Both of the tub's end walls 17 are identical in basic structure configuration to the tub's side walls 15, panel 40, 41 length L and number of recessed hand grips 39 being the primary differences. Also, all the tub's corner walls 16 are identical in basic structural configuration to the tub's side walls 15 except no recessed hand grips are provided in the corner walls and, of course, the panel 42, 43 length L' is reduced. More specifically, each of the tub's end walls 17 comprises an end panel 40 and an end transition panel 41, and each of the tub's corner walls 16 comprises a corner panel 42 and a corner transition panel 43, these panels 40-43 all being of a height H and H', respectively, identical to the height H and H' of the tub's side panels 20 and the tub's side transition panels 24, thereby providing a transition corner line between the tub's side, corner and end panels. This structure establishes end transition edges 44 and corner transition edges 45 which are in the same phantom horizontal plane 46 as the side transition edges 25, this transition plane 46 being parallel to but spaced from the periphery plane 21 defined by the tub's section peripheral edge 14. Also angles 47, 48 defined by end panels 40 and end transition panels 41, respectively, with the phantom horizontal edge plane 21 are the same as angles 23, 27, respectively, for side panels 20 and side transition panels 24 relative to plane 21. The analagous angle (not shown) for corner panels 42 and corner transition panels 43 are likewise the same as angle 23, 27. Each of the tub's end walls 17 and tub's corner walls 16 also includes an outwardly and downwardly extending right angle flange 51, 52, respectively, attached to the tub section's top edge 14, the flanges configuration and size being the same as that used for the side walls' flanges 28. Further, the tub's end walls 17 are each provided with a recessed hand grip 39 of the same structural and functional characteristics as the recessed hand grips 30 provided in the tub's side walls 15.
The tub's floor 18 is undulated in traverse cross section as shown in FIG. 3, and is provided with a series of cross ribs 55 which follow that undulation as shown in FIGS. 2 and 3. In other words, the height of these cross reinforcing ribs 55 is the same acros the entire width of the floor so that the top edges 58 of those ribs is also undulating and generally parallel to the undulating floor as shown in FIG. 3. The cross ribs 55 are generally normal to the center longitudinal plane 22 of the casket. Since the tub section 11 is of a one piece molded configuration, the floor 18 is formed integral at corner edges 26, 56, 57, respectively, with the tub's side walls 15, corner walls 16, and end walls 17.

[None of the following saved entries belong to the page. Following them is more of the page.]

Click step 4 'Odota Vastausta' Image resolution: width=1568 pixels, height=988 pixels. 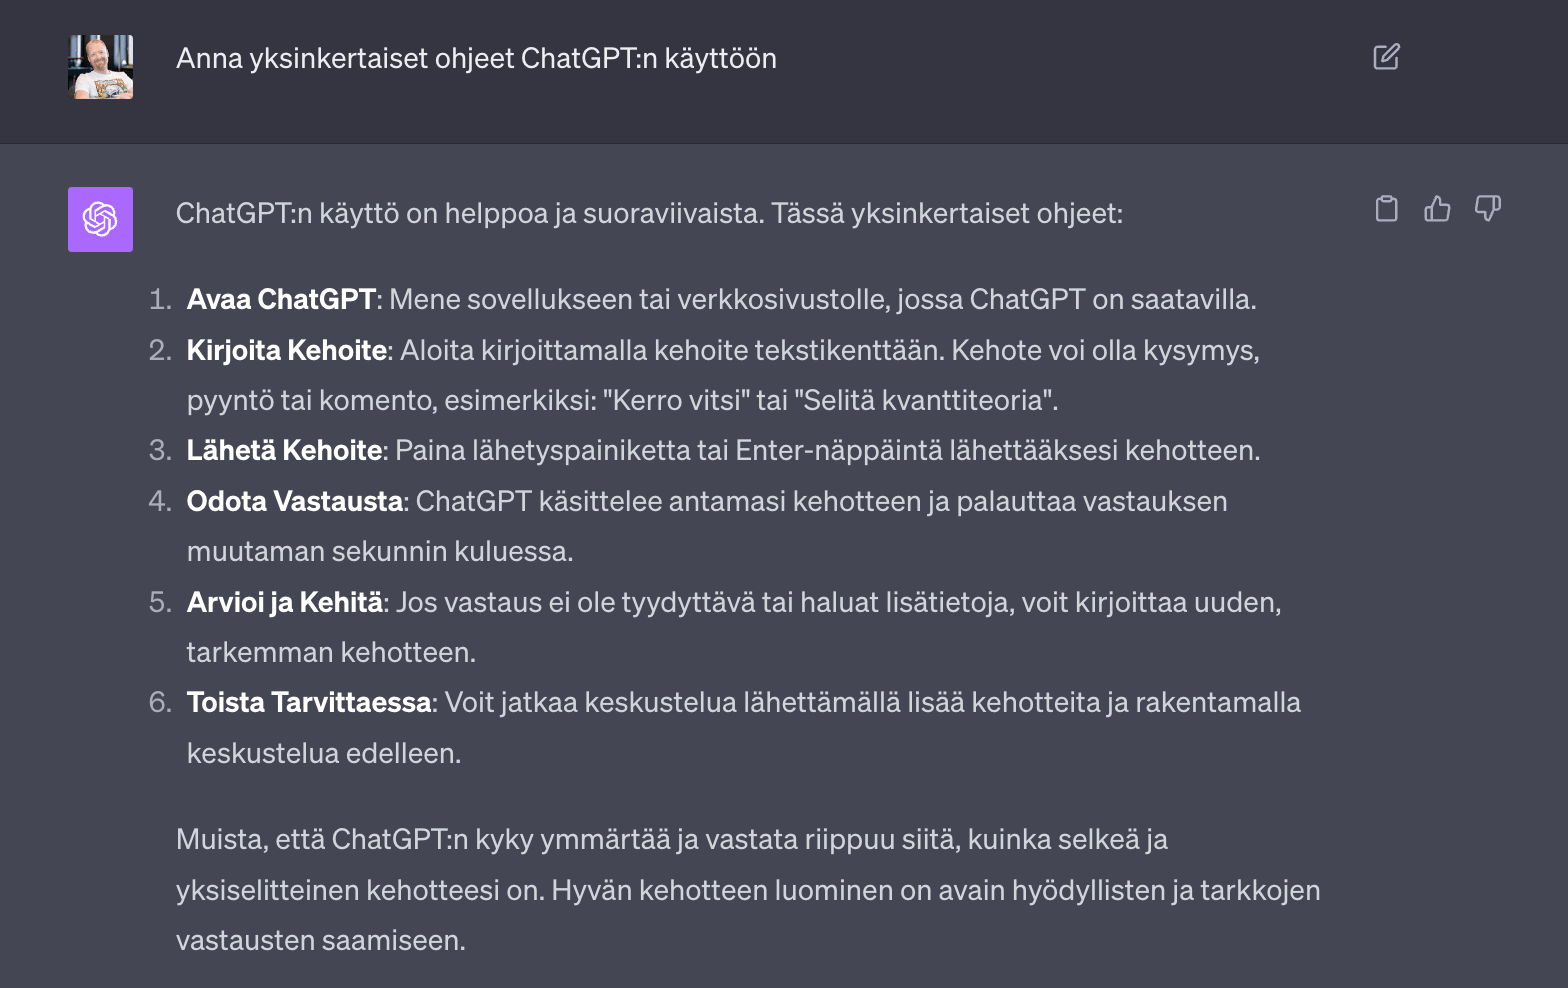click(x=293, y=501)
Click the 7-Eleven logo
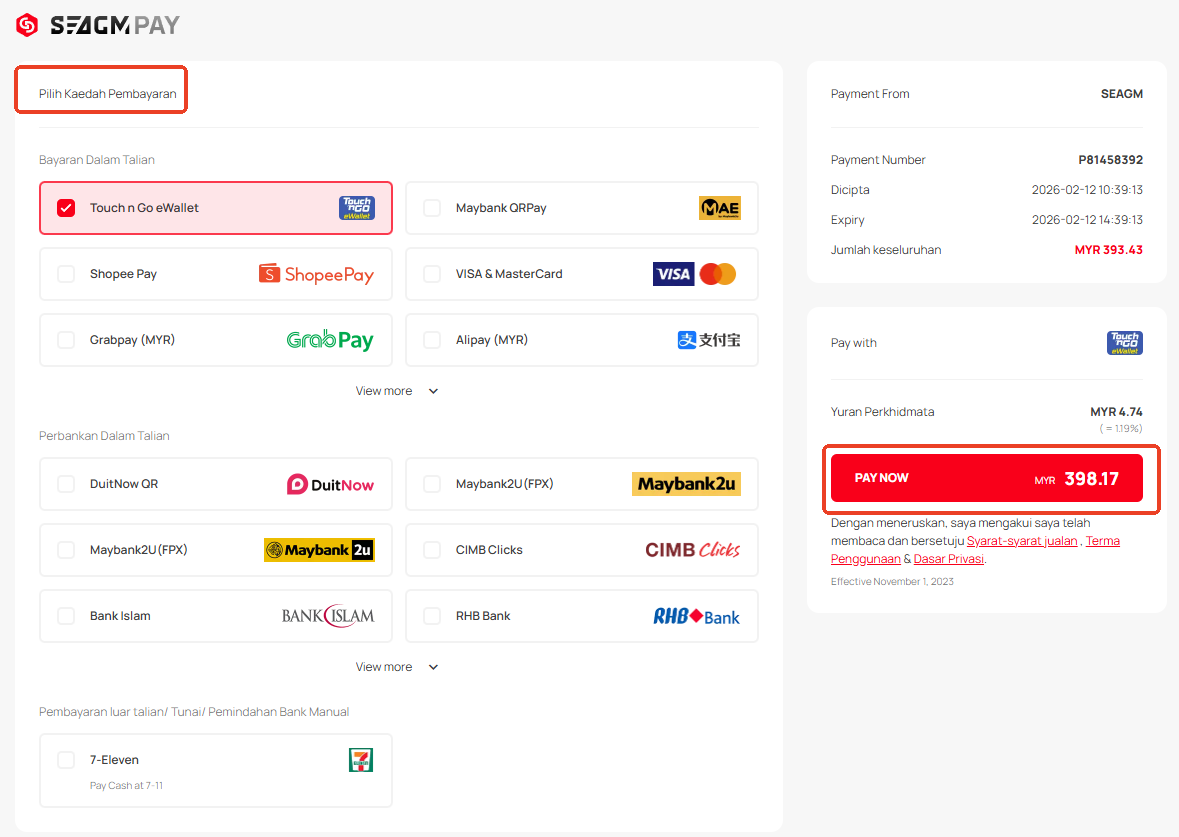The height and width of the screenshot is (837, 1179). (360, 760)
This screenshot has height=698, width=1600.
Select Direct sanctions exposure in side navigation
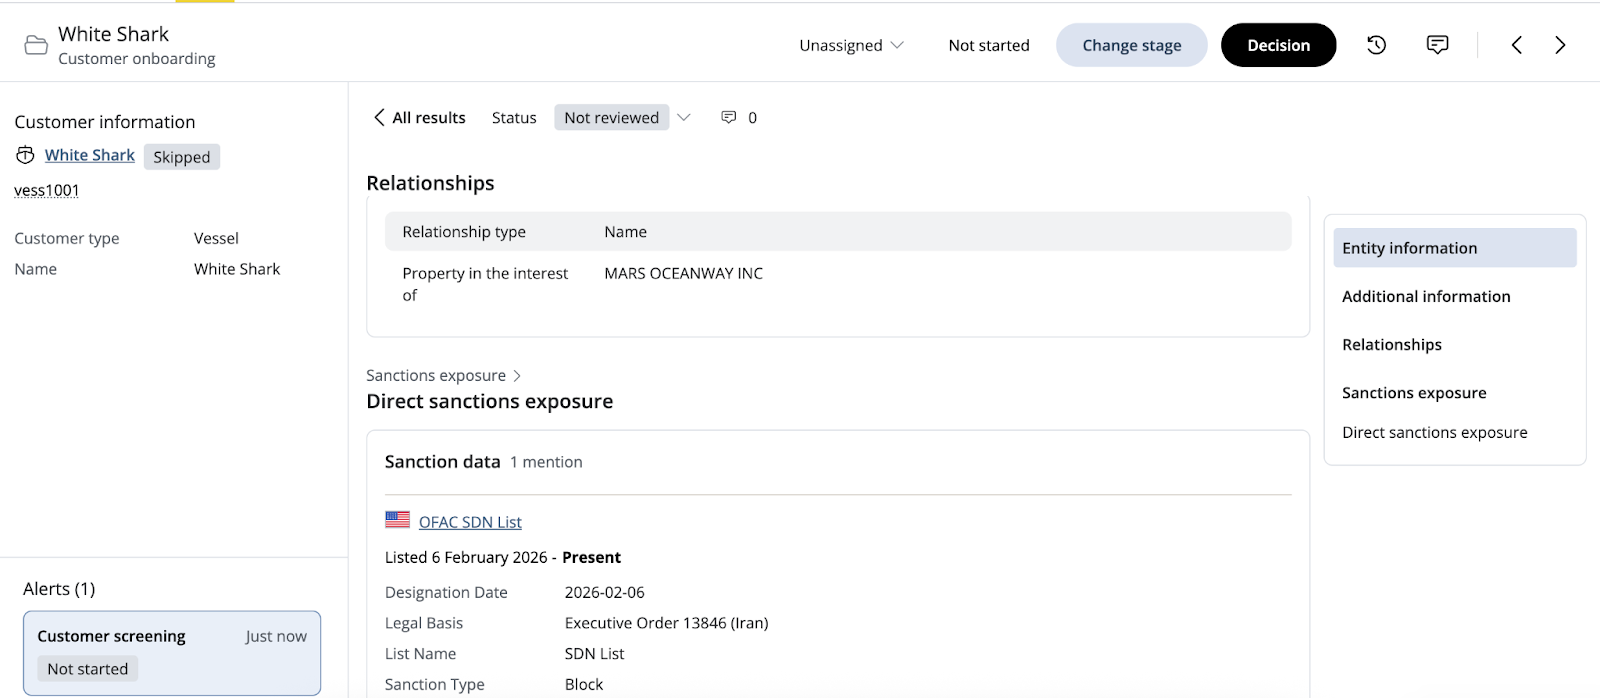point(1434,432)
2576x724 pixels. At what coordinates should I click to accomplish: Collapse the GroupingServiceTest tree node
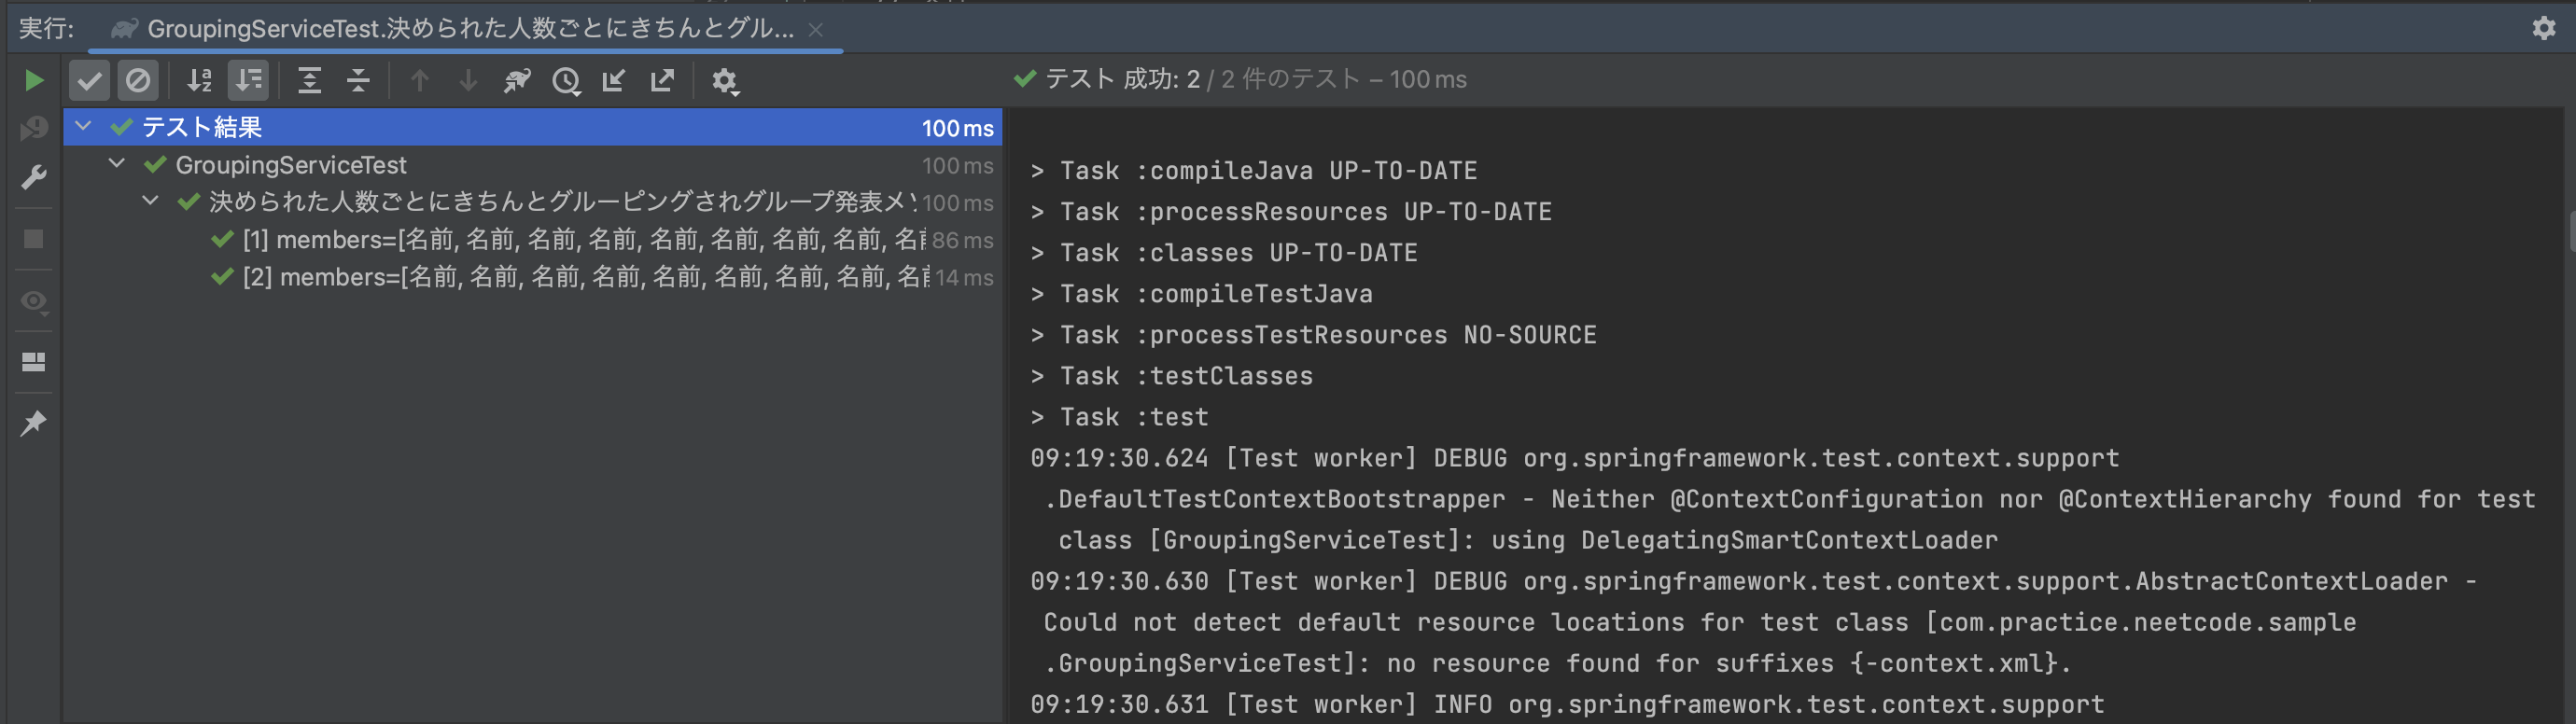[x=117, y=163]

The two lid sections 12a, 12b for the casket are of equal lengths, and are identical in basic structural configuration. With respect to the foot lid section 12b, as shown in FIGS. 1-3, it is of a generally domed shaped configuration comprised of top wall 60, side walls 61, corner walls 62, and end walls 63. The side walls 61, corner walls 62 and end walls 63 terminate in a peripheral closure edge 64 which, when the foot lid section 12b is oriented in closure position with the tub section 11, is generally coexistensive with the peripheral edge 14 of the tub section, see FIGS. 2 and 3. Each side wall 61 of the foot lid section 12b includes a side panel 65 which extends upwardly and inwardly from the peripheral edge 64 of that lid section. The angle 66 which that side panel 65 defines with a phantom horizontal edge plane 68 that includes the section's peripheral edge 64 is about equal to, but in no case greater than, and may be substantially less than, the angles 23, 47 defined by the tub section's side 20, corner 42, and end 40 panels with their related horizontal phantom planes 21. This permits lid section 12b, when inverted, to be nested within a tub section 11, as described in further detail below. Each side wall 61 of the lid section 12b also includes a side transition panel 69 which extends upwardly and inwardly from the top edge 70 of the side panel 65 and connects that side panel with the cover wall 60 of the lid section. The angle 71 which that side transition panel 69 makes with the phantom horizontal peripheral edge plane 68 is substantially less than the angle 66 which the side panel 65 makes with that same phantom horizontal plane. An inwardly oriented or depressed rib 72 is provided between the side panel 65 and the side transition panel 69.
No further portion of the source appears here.